== ACTIVITY ==
In the concert review below, how many people made up the sold-out audience in the upstairs room of the Eveleigh Hotel?

== DOCUMENT EXCERPT ==
↓↓↓
100% Improvised Music: Manfredo Lament at the Eveleigh Hotel
“One hundred percent improvised music!”
Shouted to their audience before and after each performance, this is the de facto slogan of Eora/Sydney jazz-fusion duo Manfredo Lament. It is hard to say what synth/keyboardist Kurt Lam is aiming to achieve as he hollers the statement. It may be an affirmation to the disbelieving audience – confirming that ‘yes, everything played on stage is 100% improvised’. Or it may be a rally cry. A love letter. A verdict that improvised music is a rarity that deserves to be platformed more across this city.
No matter the intention, the excitement behind Lam’s words is infectious. Whether crowded in a small alley or amassed before a festival stage, the audience will always respond in kind. And on Thursday April 2, in the intimate upstairs room of the Eveleigh Hotel, the response of the sold-out 80-person audience was no different.
↑↑↑
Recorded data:
↓↓↓
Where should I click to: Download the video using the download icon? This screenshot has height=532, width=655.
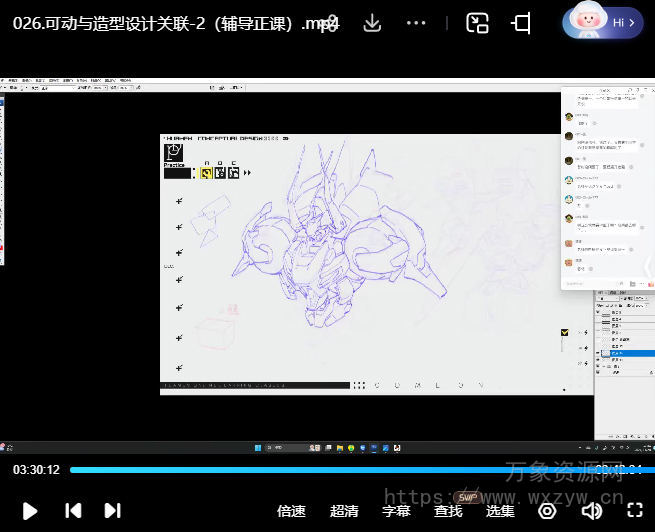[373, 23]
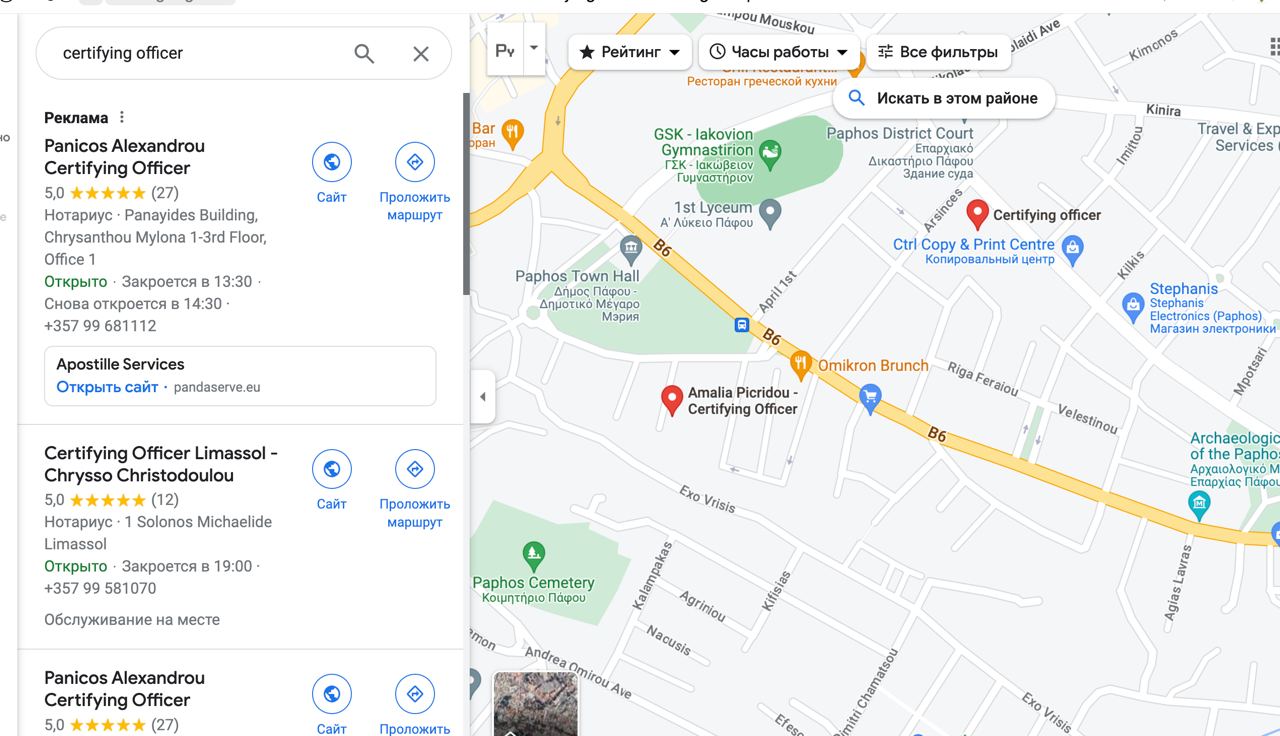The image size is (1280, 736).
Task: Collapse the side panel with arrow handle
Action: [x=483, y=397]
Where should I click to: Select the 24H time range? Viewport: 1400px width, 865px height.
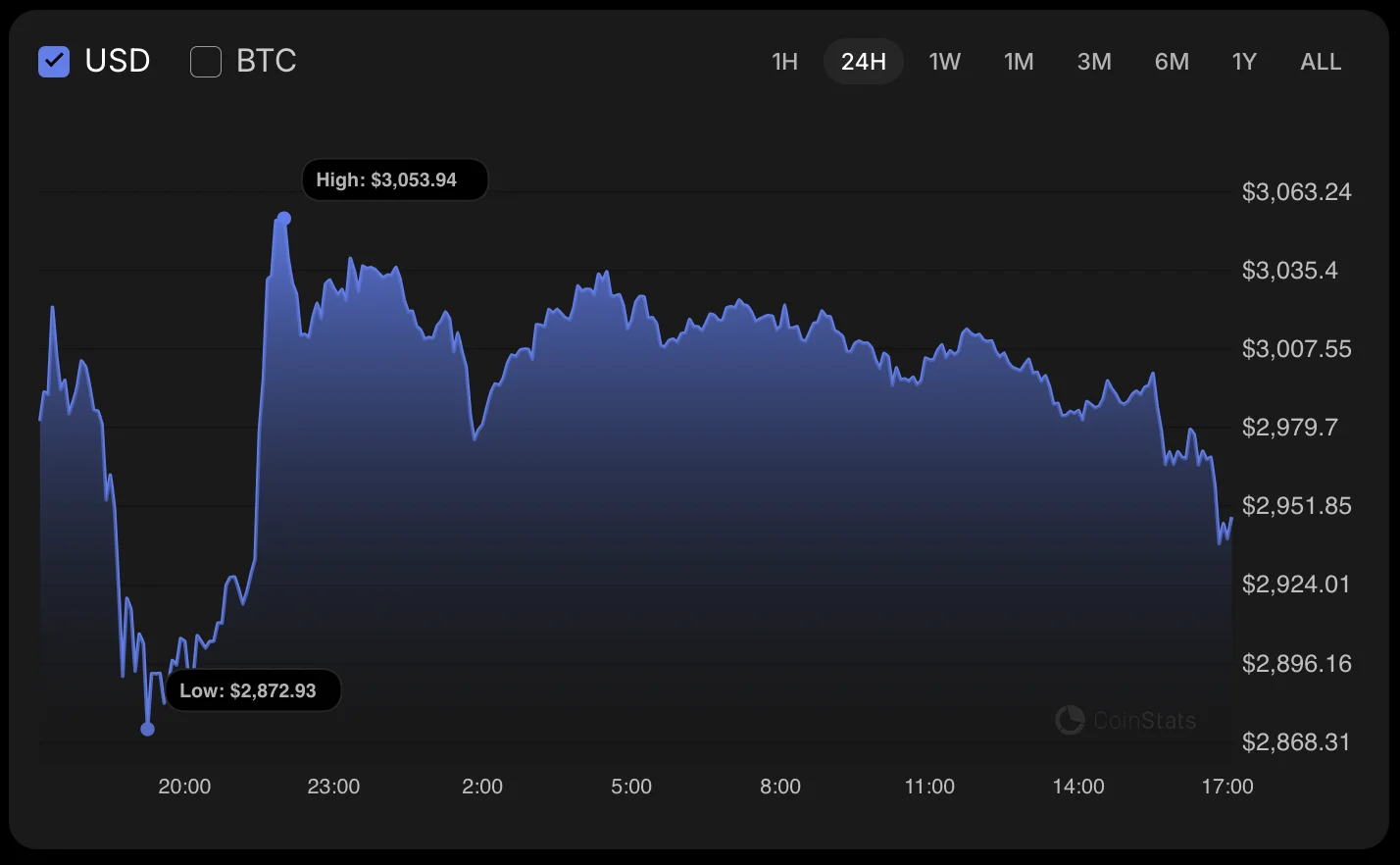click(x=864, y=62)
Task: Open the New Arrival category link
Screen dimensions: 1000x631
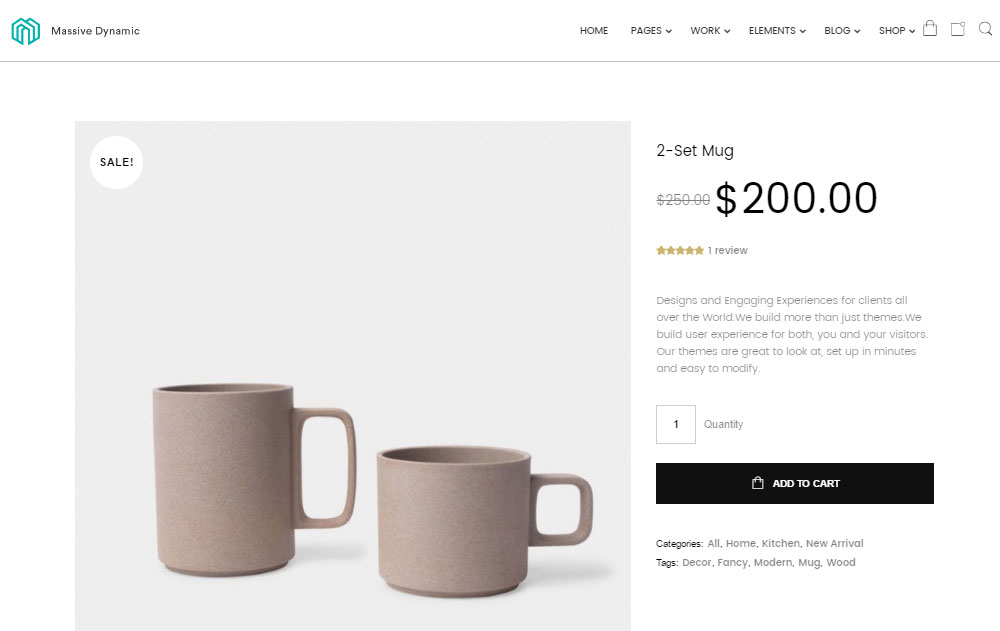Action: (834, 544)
↑↑↑
== WRITTEN REPLY ==
The sold-out audience numbered 80 people.